Strengthening Benefit-Cost Analysis for Early Childhood Interventions is a summary of a March 2009 workshop where leading practitioners of the discipline, including NIEER Co-Director Steve Barnett, talked about the challenges of generating dependable BCAs and ways to strengthen them. Their discussions provide a window on the science — and art — of conducting BCAs. Here are some key issues:

• BCAs depend on rigorous program evaluations. Of course, the gold standard in rigor is the randomized controlled trial — a method that is not always available. Complicating matters is the fact that the control condition against which interventions are evaluated are seldom composed of kids who had no exposure to early childhood programs. These days, most kids in the general population attend a program of some type. These issues weren’t much of a factor in the era of the Perry Preschool Program — something that makes data from that era all the more valuable.

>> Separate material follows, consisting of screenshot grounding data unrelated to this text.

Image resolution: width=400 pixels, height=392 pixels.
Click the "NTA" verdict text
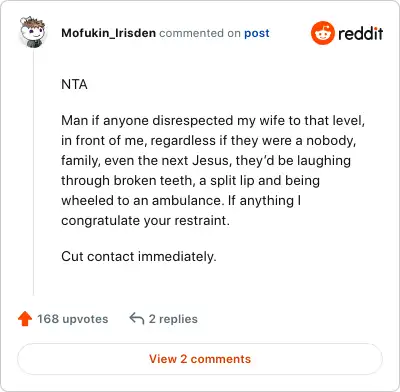tap(74, 84)
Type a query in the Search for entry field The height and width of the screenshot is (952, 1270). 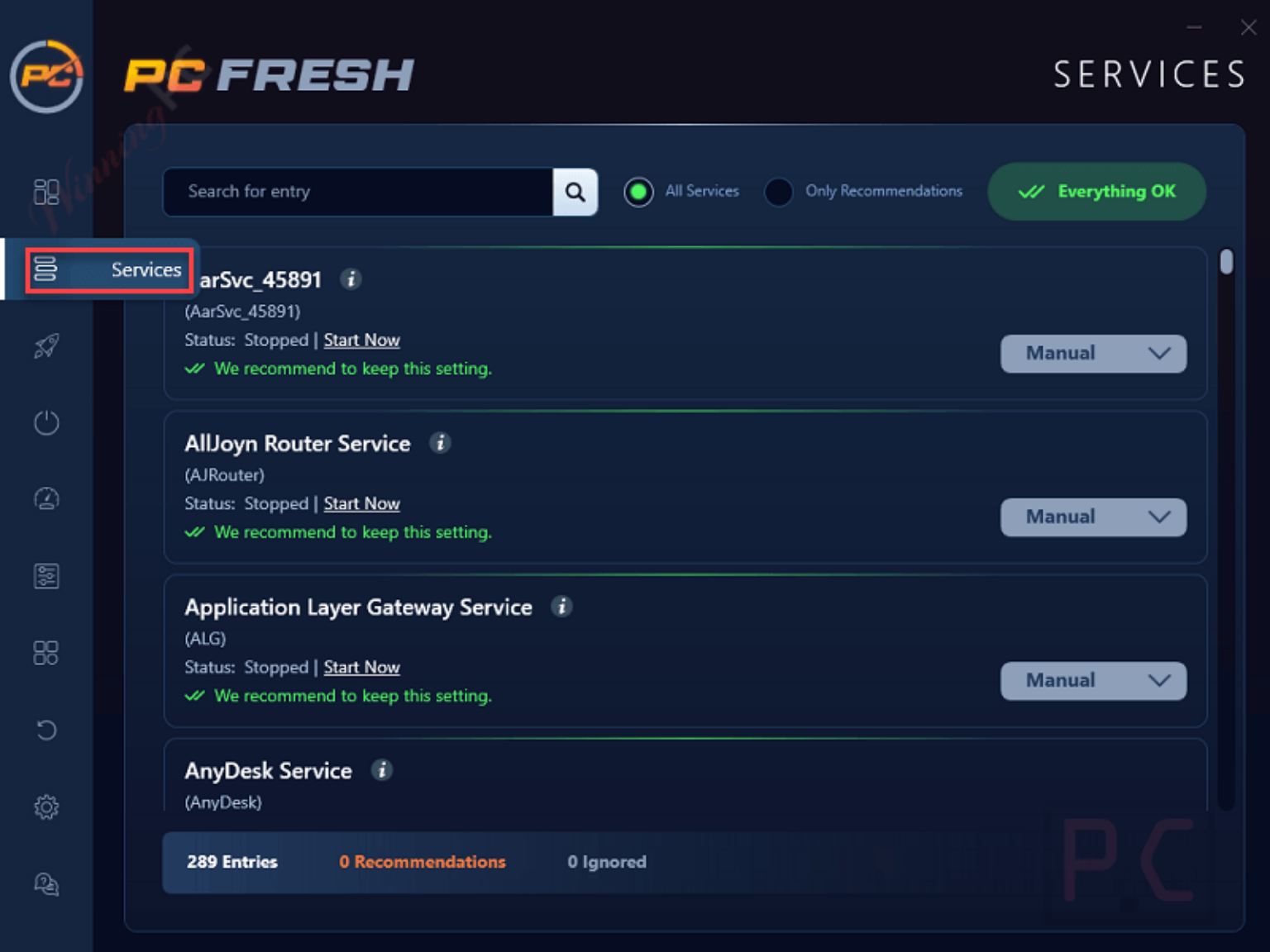[x=356, y=192]
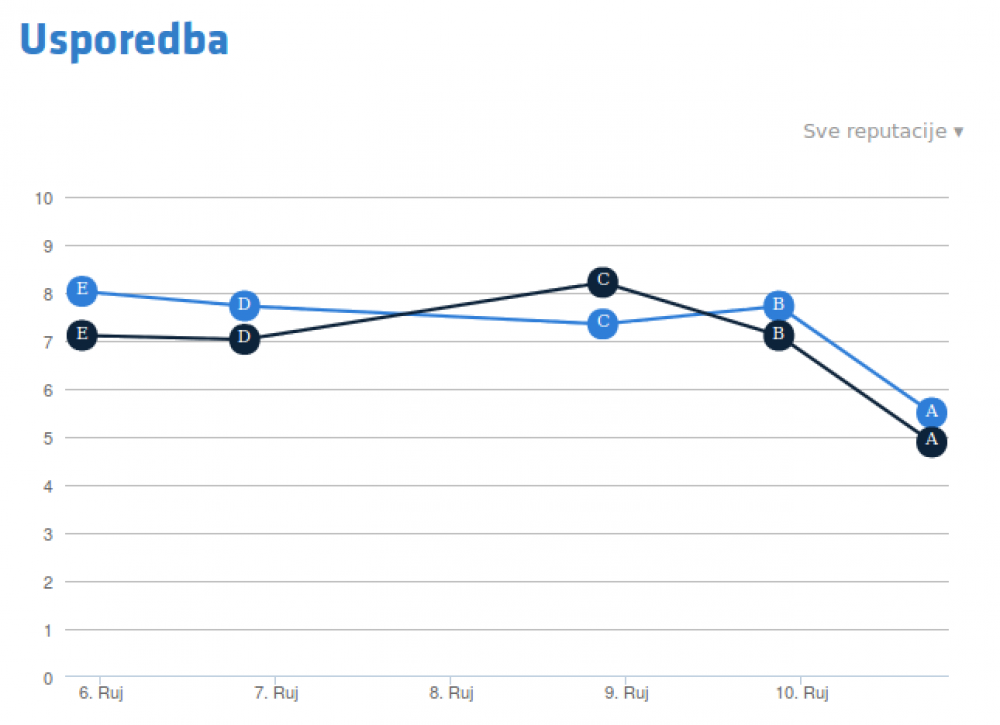This screenshot has height=725, width=1000.
Task: Click the 10. Ruj axis label
Action: point(802,693)
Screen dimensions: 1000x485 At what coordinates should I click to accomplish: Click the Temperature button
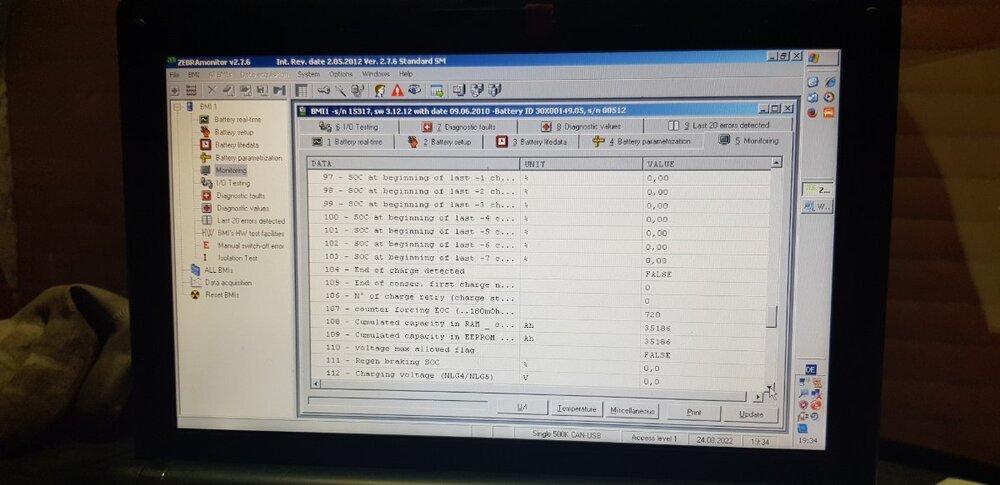(577, 410)
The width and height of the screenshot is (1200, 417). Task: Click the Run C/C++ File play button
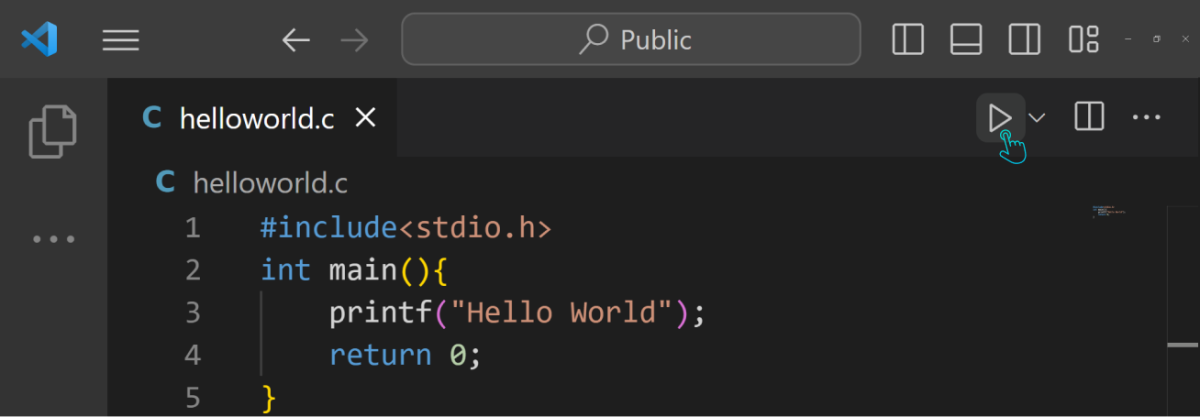[999, 117]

• Arriving at true program costs is a challenge. Budget figures gathered in advance of program implementation often don’t portray true costs and total costs may not be completely accounted for, particularly when programs involve matching or braided funding. Analysts often end up estimating cost using comparable market costs or deriving other measures such as “shadow prices.” For example, in many developing economies observed wage rates overstate the true marginal cost of labor while observed interest rates understate the true cost of capital. Accurate estimation of cost is one of the most neglected aspects of this work. All too often, cost receives little attention and the cost estimate used has no scientific basis at all. Yet, cost is just as important for arriving at a good decision as benefit.

• Assessing program value is arguably the area where researchers have the most work cut out for them. Some benefits of programs like greater socio-emotional development or better health behaviors are inherently more difficult to put a value on and have probably been under-estimated in the past. Manifestations of their value often don’t occur for years, even decades, in the future. In lieu of very long-term studies we must build on other research, linking pre-K to outcomes—grade retention, behavior problems, achievement, dropout—that other studies in turn link with later education, earnings and employment, mental and physical health, crime, and civic participation.

• Maintaining the integrity of study samples and having robust data available for long-term studies is a growing concern due to degradation of contact information and the growth of privacy concerns.

The presenters pointed to work done in other fields that has the potential to inform BCAs in early childhood education. In health economics, for instance, analysts are measuring the quality and length of lives saved by a health intervention in terms of a Quality Adjusted Life Year (QALY). Researchers now estimate the value of detecting and medically treating lead poisoning at $1,300 per QALY gained. When they factored in the additional cost savings from remedial education not needed when lead poisoning is prevented, they found the intervention was a sound investment.

Other recommendations the group discussed include more standardization of economic measures such as discount rates that analysts apply over time and developing more standardized practices for research procedures in the field.